After completing the Arno acquisition in 1998, for a total position of 97.6 percent, Arno boosted its South American position with the acquisition of Volmo, the leader in the Colombian and Venezuelan home appliance markets, adding that company's product specialties of irons, fans, mixers, and blenders. The company's gains in the South American region were particularly impressive, jumping from just FFr 100 million in the early part of the decade to top FFr 1.7 billion by 1998. In the United States, the opening of a new US$15 million operations and distribution center in Millville, New Jersey, boosted the company's T-Fal subsidiary logistics base for North America.

SEB's South American acquisitions left the company exposed to the economic collapse of most of its South American markets in the late 1990s. The company was similarly exposed to the growing financial chaos in Russia. Adding to the company's burdens was the devastating earthquake in Turkey, which severely cut down on its otherwise booming sales in that country. By 1999, the company saw its sales slip, from EUR 1.76 billion in 1998 to just EUR 1.69 billion in 1999.

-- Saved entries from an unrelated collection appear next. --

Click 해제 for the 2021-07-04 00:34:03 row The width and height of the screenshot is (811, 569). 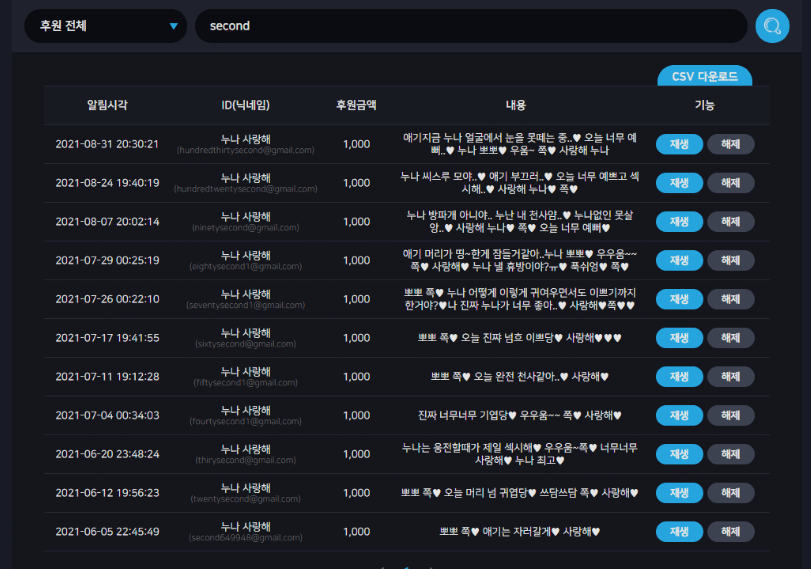coord(730,416)
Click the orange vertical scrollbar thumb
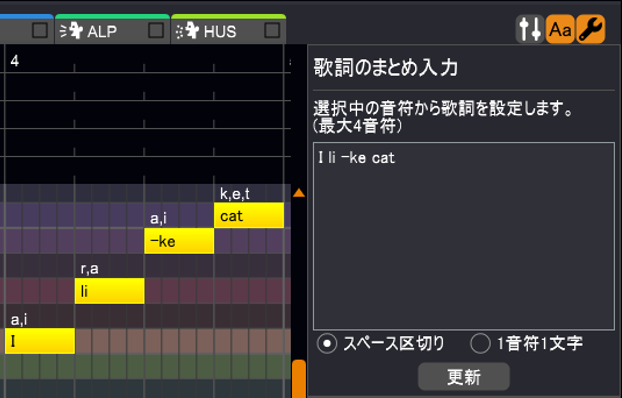 click(299, 379)
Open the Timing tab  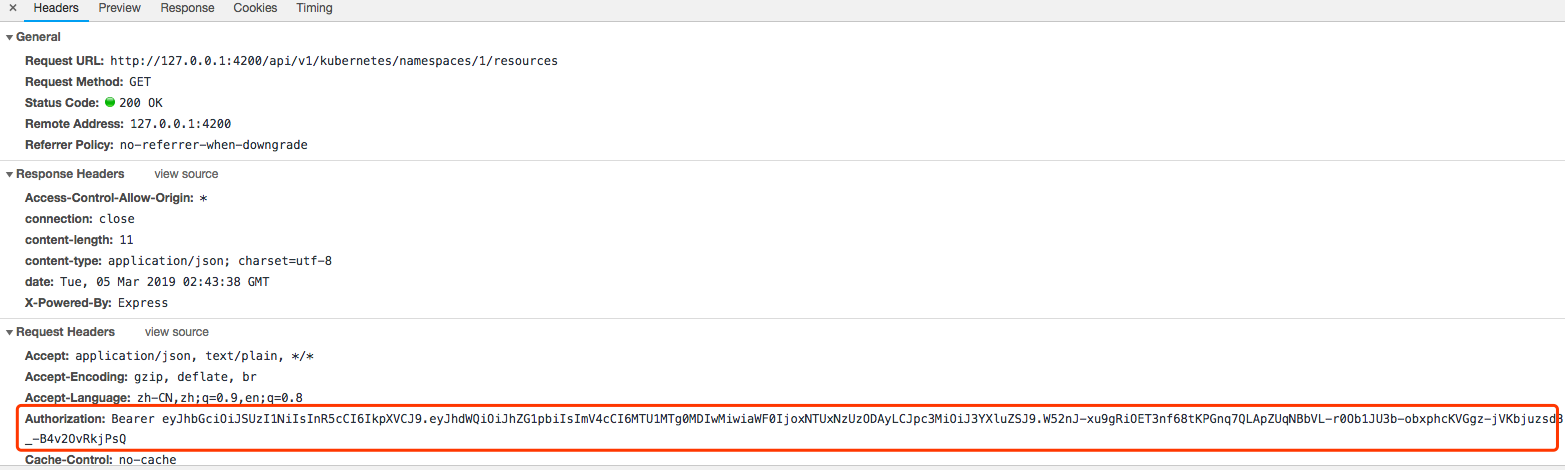(x=314, y=8)
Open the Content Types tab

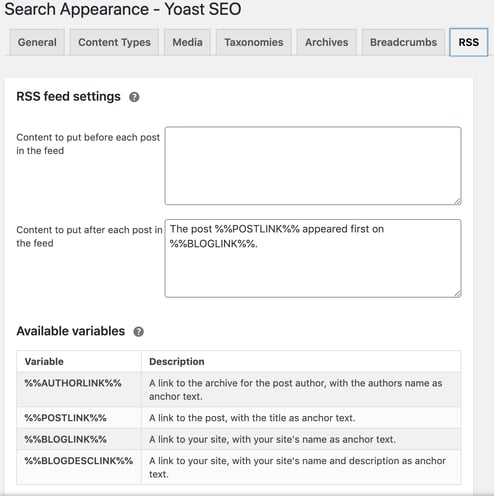pyautogui.click(x=114, y=42)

SEB responded by cutting some ten percent of its international workforce, and reducing its advertising budget as well. The company also dropped a number of products in which it had been unable to gain worldwide leadership positions, such as heating and air conditioning appliances. Meanwhile, SEB continued to build its presence elsewhere, taking 100 percent control of its Chinese joint venture. The company's presence in the Asia-Pacific region was also boosted by the creation of a subsidiary in Australia, and branch offices in New Zealand and Thailand. In Africa, the company opened a subsidiary in Johannesburg. At the same time, SEB celebrated the sale of its 50 millionth pressure cooker.

Jacques Gairard retired in May 2000 and was succeeded by former company Vice-President Thierry de La Tour d'Artaise, who vowed to continue reinforcing SEB's international standing in the new century. De La Tour d'Artaise also began hinting at the company's willingness to make new acquisitions in what might become a consolidation of the global small appliances market.

Principal Subsidiaries: Calor S.A.; Rowenta Invest B.V.; SA SEB; SEB Développement S.A.; SEB Internationale S.A.; Tefal S.A.

Principal Competitors: Applica; Newell Rubbermaid Inc.; Conair Corp.; Philips Electronics N.V.; Electrolux AB; Salton, Inc.; The Gillette Company; Sanyo Electric Company, Ltd.; Holmes Group; Sunbeam Corporation; Matsushita Electric Works, Ltd.; Whirlpool Corporation; Moulinex S.A.; WKI Holding; NACCO Industries, Inc.

Further Reading:

  • Beaufils, Vincent, 'Jacques Gairard,' L'Expansion, May 18, 1989, p. 33.
  • Brothers, Caroline, 'France's SEB Warns of Plunge in 1999 Profits,' Reuters, August 31, 1999.
  • Leboucq, Valérie, 'Le groupe SEB repart de l'avant,' Les Echos, March 3, 2000.
  • ------, 'SEB va acheter le leader brésilien du petit électromenager,' Les Echos, March 24, 1997, p. 11.